他顿了顿,目光扫过殿内那些眼神闪烁的官员,声音陡然转冷:
“三为某些人,心怀叵测,见风使舵,或因私怨,或因恐惧,或因不可告人之目的,趁机构陷忠良之后,质疑陛下钦封之臣,意图搅乱朝纲,浑水摸鱼。”

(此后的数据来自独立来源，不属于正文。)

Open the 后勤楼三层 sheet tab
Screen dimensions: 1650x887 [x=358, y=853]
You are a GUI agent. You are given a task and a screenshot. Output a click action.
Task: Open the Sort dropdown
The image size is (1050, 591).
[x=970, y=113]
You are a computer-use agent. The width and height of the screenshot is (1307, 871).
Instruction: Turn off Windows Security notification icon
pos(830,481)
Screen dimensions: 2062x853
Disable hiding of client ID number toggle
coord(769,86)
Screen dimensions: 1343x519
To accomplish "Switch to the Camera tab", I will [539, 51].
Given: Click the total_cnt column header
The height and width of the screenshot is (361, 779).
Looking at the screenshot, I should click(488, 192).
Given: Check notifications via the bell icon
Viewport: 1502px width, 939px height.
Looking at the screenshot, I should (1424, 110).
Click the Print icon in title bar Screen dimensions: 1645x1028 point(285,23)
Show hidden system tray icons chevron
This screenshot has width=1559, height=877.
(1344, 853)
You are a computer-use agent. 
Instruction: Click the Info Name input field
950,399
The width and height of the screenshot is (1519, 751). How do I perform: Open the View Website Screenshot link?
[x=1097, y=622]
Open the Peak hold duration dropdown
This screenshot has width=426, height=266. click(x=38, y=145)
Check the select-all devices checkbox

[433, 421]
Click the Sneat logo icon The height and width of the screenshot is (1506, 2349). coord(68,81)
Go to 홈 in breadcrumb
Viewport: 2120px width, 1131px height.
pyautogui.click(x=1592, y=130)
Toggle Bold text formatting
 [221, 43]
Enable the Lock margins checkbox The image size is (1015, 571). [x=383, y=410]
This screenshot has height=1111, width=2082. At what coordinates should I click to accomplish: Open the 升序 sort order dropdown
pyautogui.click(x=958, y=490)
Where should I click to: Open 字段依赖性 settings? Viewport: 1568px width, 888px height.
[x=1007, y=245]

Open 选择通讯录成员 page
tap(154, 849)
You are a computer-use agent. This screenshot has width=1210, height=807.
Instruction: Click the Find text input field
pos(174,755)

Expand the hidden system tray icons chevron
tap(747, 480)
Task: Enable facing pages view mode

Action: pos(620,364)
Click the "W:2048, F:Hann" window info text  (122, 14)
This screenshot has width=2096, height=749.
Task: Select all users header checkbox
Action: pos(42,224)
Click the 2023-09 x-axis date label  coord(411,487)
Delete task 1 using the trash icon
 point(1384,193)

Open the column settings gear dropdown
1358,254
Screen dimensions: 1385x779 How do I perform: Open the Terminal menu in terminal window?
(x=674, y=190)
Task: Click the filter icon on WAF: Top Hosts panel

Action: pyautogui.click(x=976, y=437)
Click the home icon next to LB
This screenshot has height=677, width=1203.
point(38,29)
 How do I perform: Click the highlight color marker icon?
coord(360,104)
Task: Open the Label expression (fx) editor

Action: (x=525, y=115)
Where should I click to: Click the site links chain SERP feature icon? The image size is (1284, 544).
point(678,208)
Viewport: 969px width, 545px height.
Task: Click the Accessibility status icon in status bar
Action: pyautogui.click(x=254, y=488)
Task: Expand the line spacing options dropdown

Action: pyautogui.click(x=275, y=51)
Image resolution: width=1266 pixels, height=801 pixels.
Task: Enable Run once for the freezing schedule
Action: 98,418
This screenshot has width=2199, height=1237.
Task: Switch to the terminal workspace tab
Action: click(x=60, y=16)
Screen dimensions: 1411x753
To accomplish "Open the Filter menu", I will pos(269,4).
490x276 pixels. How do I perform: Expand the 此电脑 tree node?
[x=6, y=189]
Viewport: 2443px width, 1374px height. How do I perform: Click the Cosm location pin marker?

被他的目光扫过,刚才那几个跪地指控云芷的官员,顿时脸色惨白,冷汗涔涔。
“对此,”萧绝的声音平静得可怕,“臣弟有话说。”
他双手将王冠又举高了几分:
“臣弟萧绝,愿以靖王爵位、镇北王封号、北境十五年军功、以及——”
他转过头,第一次看向身边的云芷。目光相接的瞬间,云芷看见了他眼中那种不容动摇的、近乎决绝的坚定。
“以及臣弟这条性命,为忠国公云芷,及其家族担保。”
每一个字,都像一颗钉子,砸进金砖,砸进所有人的耳朵里:
“她若真如某些人所言,是吸魂夺魄的妖邪,是祸乱朝纲的妖女,是她所陈述之案情有半字虚言——臣弟萧绝,愿领同罪!”
“废爵,削功,夺职,问斩!”
“绝无怨言!”
死寂。
比刚才慕容婉大笑时更死寂。
连呼吸声都消失了。
满朝文武,从一品大员到五品朝官,所有人都目瞪口呆地看着跪在御道中央的那个男人。
他在做什么?
他在赌。
用他十五年在尸山血海里拼杀出来的王爵,用他在北境三军中的赫赫威名,用他靖王府上下几百口人的性命,用他自己的一切——
去赌云芷的清白。
去赌云芷说的每一个字,都是真的。